The men devise an escape plan that involves gassing up at a nearby pump so they can flee in the truck Ben arrived in. Tom and Judy drive the truck while Ben uses a torch to ward off zombies from the back. At the pump, the keys that Tom found in the house do not work so Ben shoots the lock off, but when they pull out the nozzle out, gas spills on the torch and causes the truck to catch fire. Tom drives the truck away from the pump and the engine explodes. Shrapnel kills Tom and Judy before they could escape. Ben fights his way back to the house, but Harry refuses to let him inside. Ben breaks in anyway and beats Harry to the floor after barricading the door. Another TV news report shows Sheriff McClelland leading a large group of deputies, policemen and armed civilians to hunt and kill the undead ghouls.

Zombies besiege the farmhouse. Harry and Ben struggle for the rifle and Ben shoots Harry in his stomach during the melee. Harry stumbles down to the cellar. Helen soon follows only to find their daughter Karen eating at Harry's corpse. Karen then stabs her mother to death with a gardening trowel. The zombie horde pulls Barbara outside. With the house now overrun, Ben bunkers in the basement. Harry's mutilated corpse reanimates, but Ben shoots it in the head and then shoots a dead but not yet reanimated Helen in the head as a precaution.

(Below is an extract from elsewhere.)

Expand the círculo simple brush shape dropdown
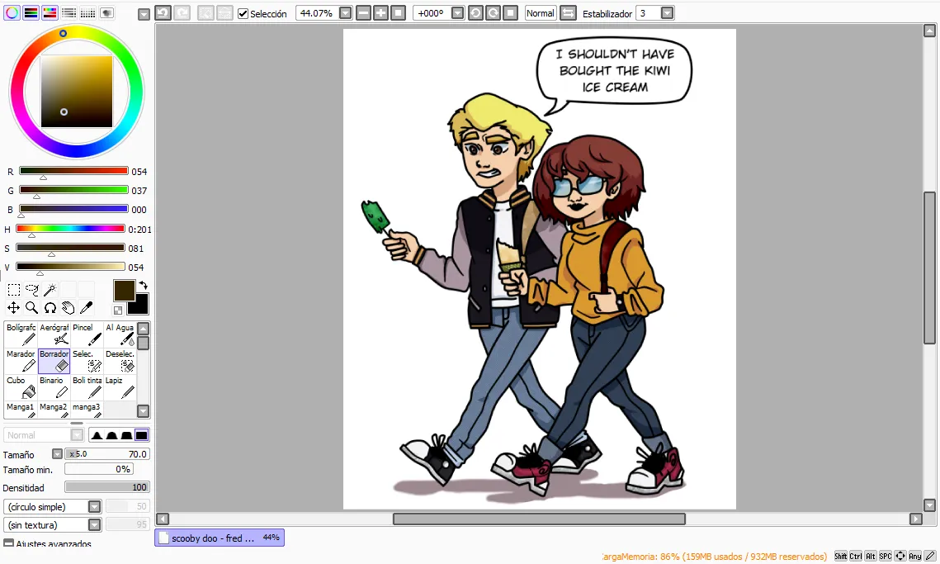940x564 pixels. coord(94,507)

In the morning, Sheriff McClelland's men arrive outside, and they begin dispatching zombies. Hearing the gunshots and police dogs barking, Ben goes back upstairs and toward a window to investigate. Mistaking him for a zombie at a distance, Sheriff McClelland directs a man named Vince to shoot Ben in the head. Ben's body is then dragged to a pile of executed zombies that the men set on fire.

==Voice cast==
- Josh Duhamel as Harry Cooper
- Katee Sackhoff as Judy
- Dulé Hill as Ben
- Katharine Isabelle as Barbara
- James Roday Rodriguez as Tom
- Nancy Travis as Helen Cooper
- Will Sasso as Sheriff McClelland
- Jimmi Simpson as Johnny
- Ashley Lambert as Karen Cooper
- Stefan Marks as Vince
- Ian Duncan as Dr. Grimes
- Kirk Baily as Truck Driver

==Release==
The film was released in digital platforms on September 21, 2021, and on DVD and Blu-ray October 5, 2021.

==Reception==
The film has a 25 percent rating on Rotten Tomatoes based on eight reviews.

Rosie Knight of IGN gave the film a negative review and wrote, "...sadly, it does absolutely nothing to justify its own existence. Instead, it's a tired retread that weakens the impact of the original without adding anything of value including, most importantly, good animation."